Prior to joining Elizondo at his suburban Nashville studio, Lake Street Dive had been on what would now be an unthinkably jam-packed schedule: concert dates, Brandi Carlile’s “Girls Just Wanna Weekend” festival on the Caribbean coast of Mexico, and the annual Cayamo Cruise back east, a floating music festival with Jeff Tweedy, Mavis Staples, the Watkins Family Hour, and more. They managed to complete the recording — and even an album-cover photo shoot — before the pandemic lockdown. The studio, filled with an abundance of guitars, amps, keyboards, and synthesizers all prepped for their use, was an ideal, semi- secluded location for the band to build these tracks from the ground up.
“Playing it live all together as a start is never a bad idea,” says drummer Mike Calabrese. “Even if we didn’t keep anything but the high hat, everyone’s in there getting a feel for the arrangement. But there were other songs that were constructed piece by piece. ‘Sarah’ was the first song we recorded because we had all the voices we needed. ‘Feels Like the Last Time,’ which starts with Akie beat boxing — he beat boxed to his own demo of the song and Mike [Elizondo] was like, ‘That’s a good tempo, let’s just use that.’ We cut that up, flew it around, and pieced the song out and added layers to it bit by bit.”

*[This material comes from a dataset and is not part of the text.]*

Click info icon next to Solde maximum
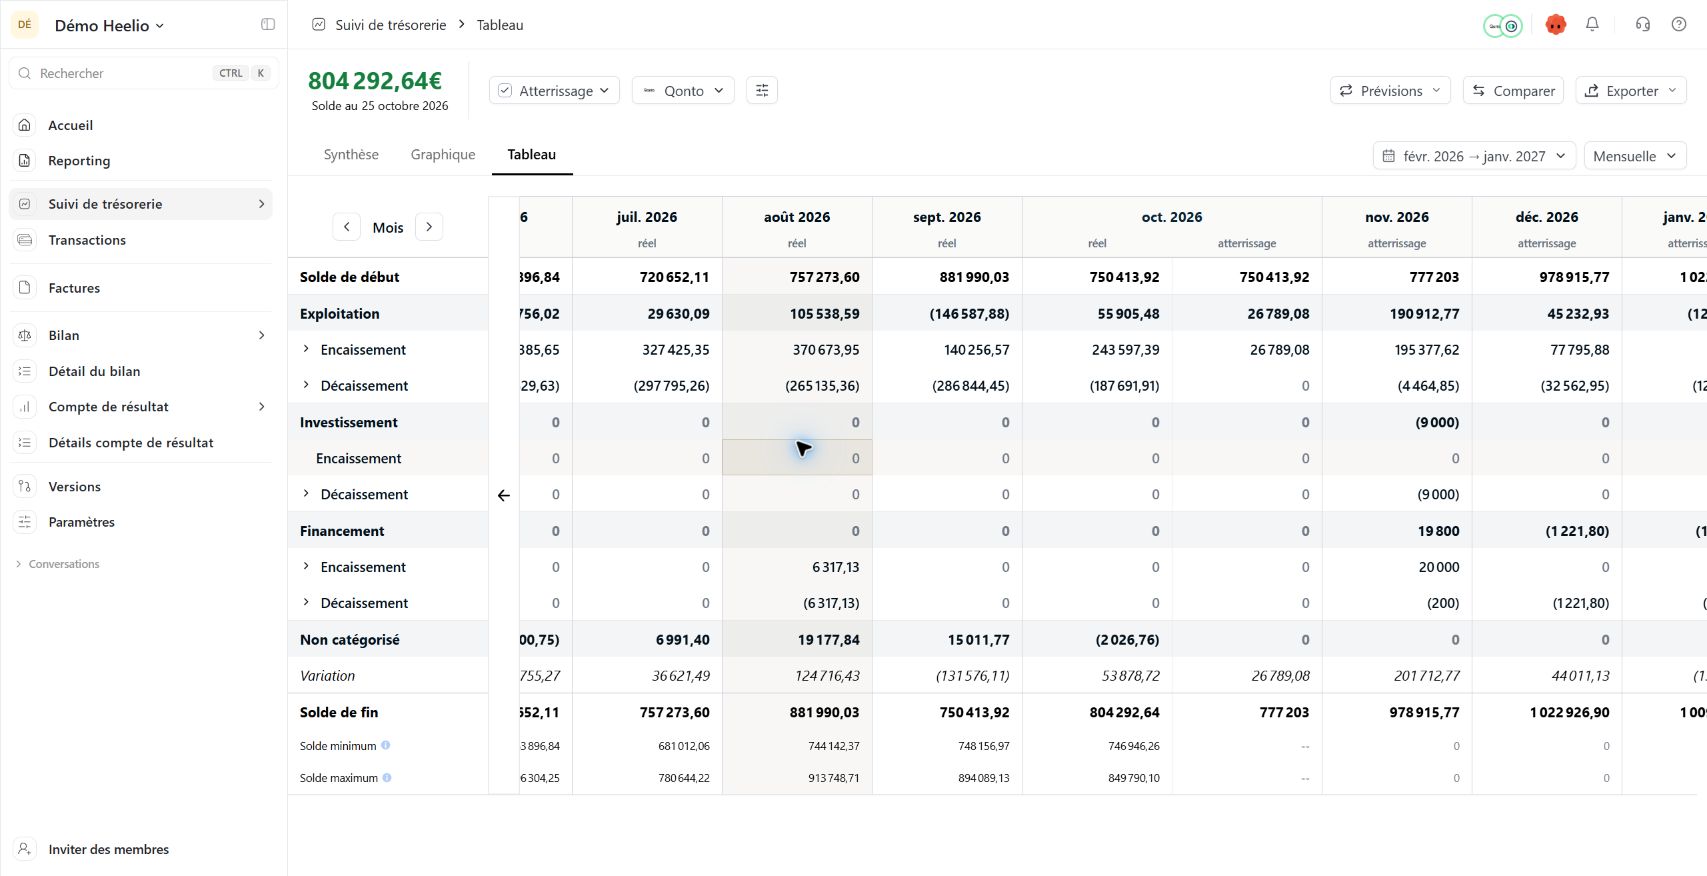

Bermiss had already integrated himself into Lake Street Dive as a live performer, touring with them for the last five years, but he has now revealed himself to be a songwriter able to get right into the band’s groove. His beat-boxing skills were an inadvertent bonus. Kearney notes, “This was the first time we got to collaborate with Akie as a writer. He really brought a lot of stuff to the table. It’s pretty remarkable that you can add somebody to a band after fourteen years and have this completely new writer who fits into the grand scheme.”
Bermiss uses the word “organic” to describe how he came to work with Lake Street Dive, starting with an invitation to go on tour with them back in 2015, after the band had caught him performing a gig of his own. That led to his joining them on the Free Yourself Up sessions, and, finally, to a night in Chicago where, he recalls, “There was a formal ‘engagement’ situation. They took me to dinner and told me it was a band thing they like to do, and while I was distracted, they each put plastic engagement rings on my plate and asked if I would take their musical hands in band marriage.”
Choosing an album title was organic as well. Price says, “Naming our albums has always been a painstaking process. Obviously is the first word in the song ‘Hypotheticals’ — an undeniable dance track, a great way to say, ‘We are back!’ We went through a couple of title iterations, then one day we were like ‘Obviously — let’s call the record Obviously.’ It was — in a word — obviously the right one.”